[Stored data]
┌──

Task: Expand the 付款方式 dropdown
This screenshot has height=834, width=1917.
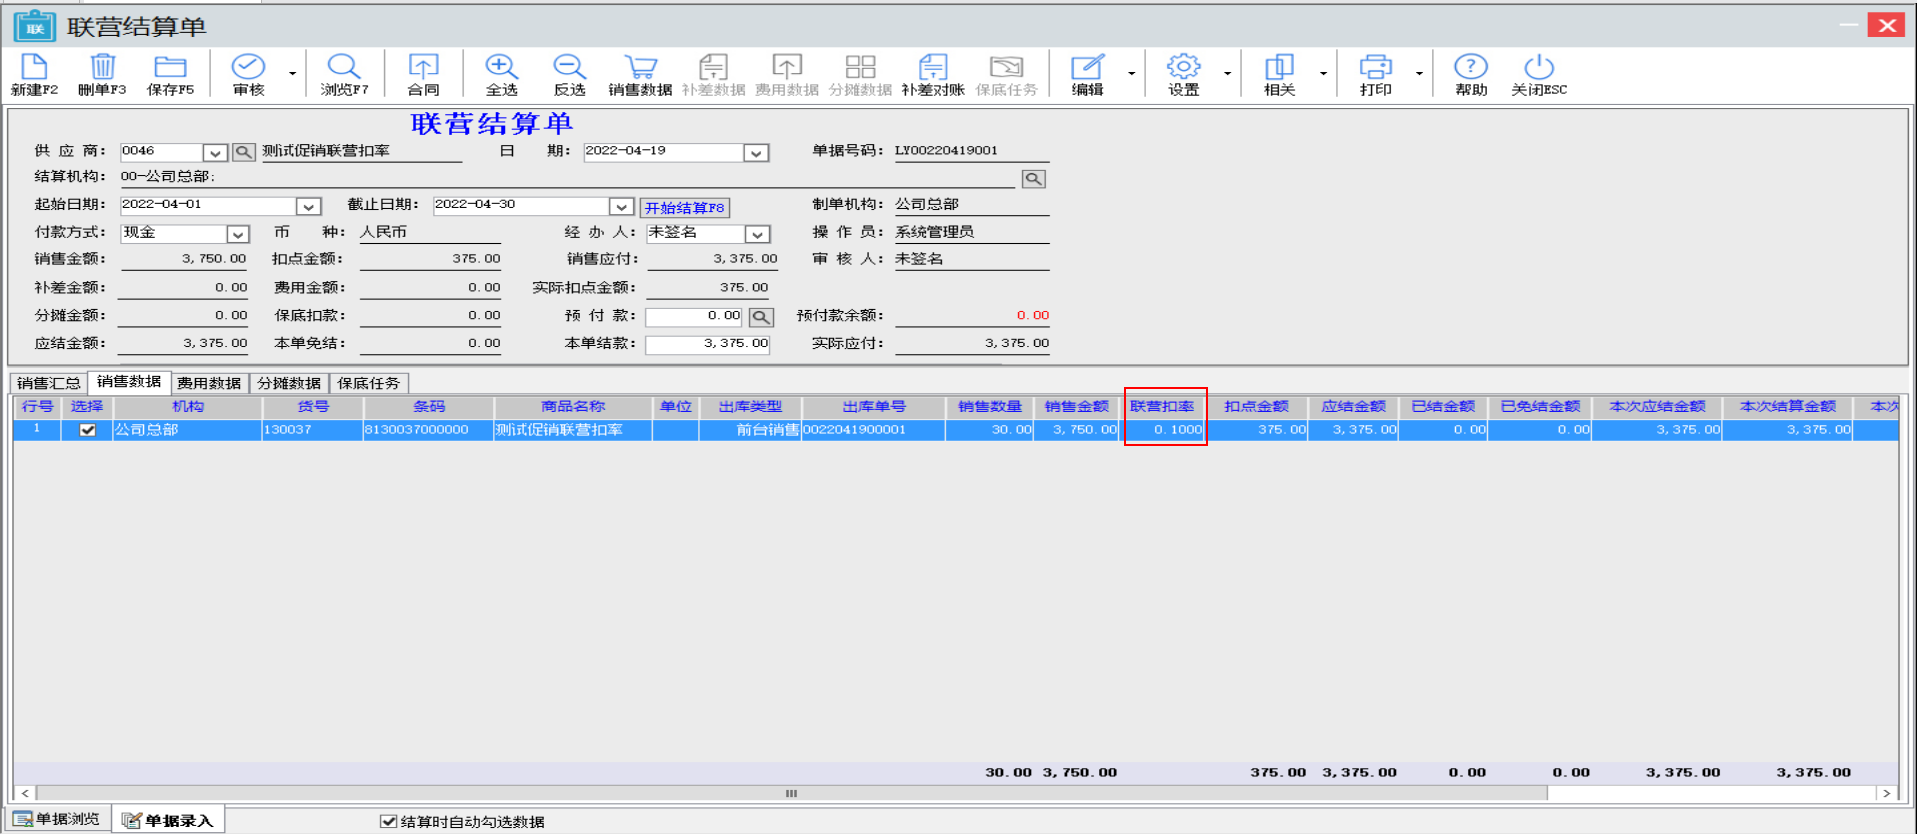Action: click(237, 234)
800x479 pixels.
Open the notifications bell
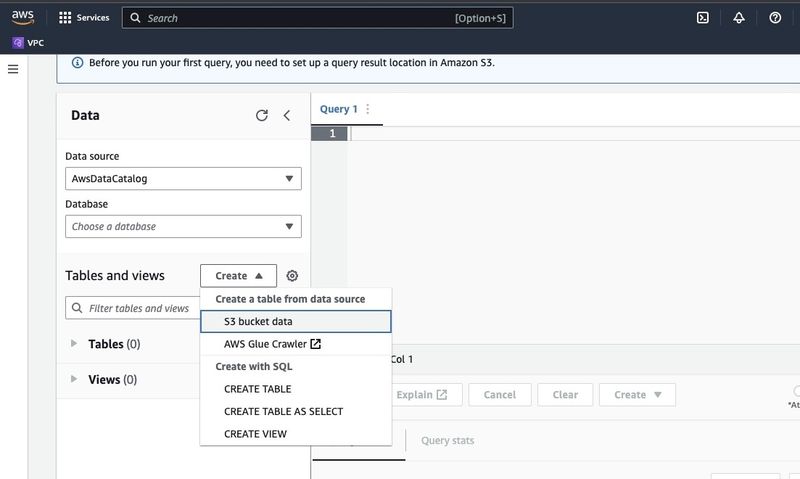739,18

└──

• **Directions for this task**
In your copy, include every record word for word but no pictures.

• **Solution to the exercise**
Task: Expand the 付款方式 dropdown
This screenshot has height=834, width=1917.
Action: click(237, 234)
800x479 pixels.
Open the notifications bell
739,18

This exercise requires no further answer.